Switch between equality rules

Question

I have a class and different equivalence rules on it (different implementation of equals and hashCode). The data is generated in one process first, where one equivalence rule is applied, and then fed to the second process, where the other equivalence rule is applied. Particularly, I am doing a lot of map operations and equals and hashCode are called implicitly by the standard library (which I do not have control on). What do you think is the best way to achieve this? I have two solutions now:

Define two subclasses with different equals and hashCode. After process 1, do the conversion by initiating objects of the other subclass.
Introduce mutable states in the class to indicate which equivalence rule to apply.

So which one do you think is better or is there any other good solutions?
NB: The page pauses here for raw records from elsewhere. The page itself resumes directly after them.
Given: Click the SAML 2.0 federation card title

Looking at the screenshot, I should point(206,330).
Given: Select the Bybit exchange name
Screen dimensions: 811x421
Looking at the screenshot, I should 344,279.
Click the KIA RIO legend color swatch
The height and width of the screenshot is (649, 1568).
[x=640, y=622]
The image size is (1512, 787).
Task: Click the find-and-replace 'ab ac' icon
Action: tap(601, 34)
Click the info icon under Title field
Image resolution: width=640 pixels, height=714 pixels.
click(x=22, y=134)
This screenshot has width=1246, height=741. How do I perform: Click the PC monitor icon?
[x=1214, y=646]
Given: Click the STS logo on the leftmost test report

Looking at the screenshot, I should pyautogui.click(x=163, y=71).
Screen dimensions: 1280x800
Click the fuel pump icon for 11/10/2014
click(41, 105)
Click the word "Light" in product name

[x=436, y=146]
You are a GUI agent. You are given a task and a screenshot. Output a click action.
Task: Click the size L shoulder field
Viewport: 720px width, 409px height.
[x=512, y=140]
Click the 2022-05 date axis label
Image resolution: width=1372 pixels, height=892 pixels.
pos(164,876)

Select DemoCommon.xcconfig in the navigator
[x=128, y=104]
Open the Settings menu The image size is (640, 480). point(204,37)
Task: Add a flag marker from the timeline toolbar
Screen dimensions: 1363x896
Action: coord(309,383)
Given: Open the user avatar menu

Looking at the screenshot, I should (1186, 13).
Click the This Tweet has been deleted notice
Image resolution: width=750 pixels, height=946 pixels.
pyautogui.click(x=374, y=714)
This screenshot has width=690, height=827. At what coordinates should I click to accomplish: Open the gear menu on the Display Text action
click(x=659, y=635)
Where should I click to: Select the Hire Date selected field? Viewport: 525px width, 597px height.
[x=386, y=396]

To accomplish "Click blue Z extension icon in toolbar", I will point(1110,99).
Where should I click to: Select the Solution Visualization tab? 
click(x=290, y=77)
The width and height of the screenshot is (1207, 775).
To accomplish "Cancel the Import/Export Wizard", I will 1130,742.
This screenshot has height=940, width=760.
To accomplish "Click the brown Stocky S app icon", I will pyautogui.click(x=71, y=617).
Are you defining `hashCode()` and `equals()` solely for the purposes of `Map` compatibility? — cheeken, Jan 20 '13 at 01:03
@cheeken `HashSet` is also used, but basically for this kind of collections. — Kane, Jan 20 '13 at 03:19

cheeken · Answer 1 · 2013-01-20T03:10:04.390

A solution that is perhaps more elegant would be a custom Map class that allows customization of both hashing and equality-evaluation.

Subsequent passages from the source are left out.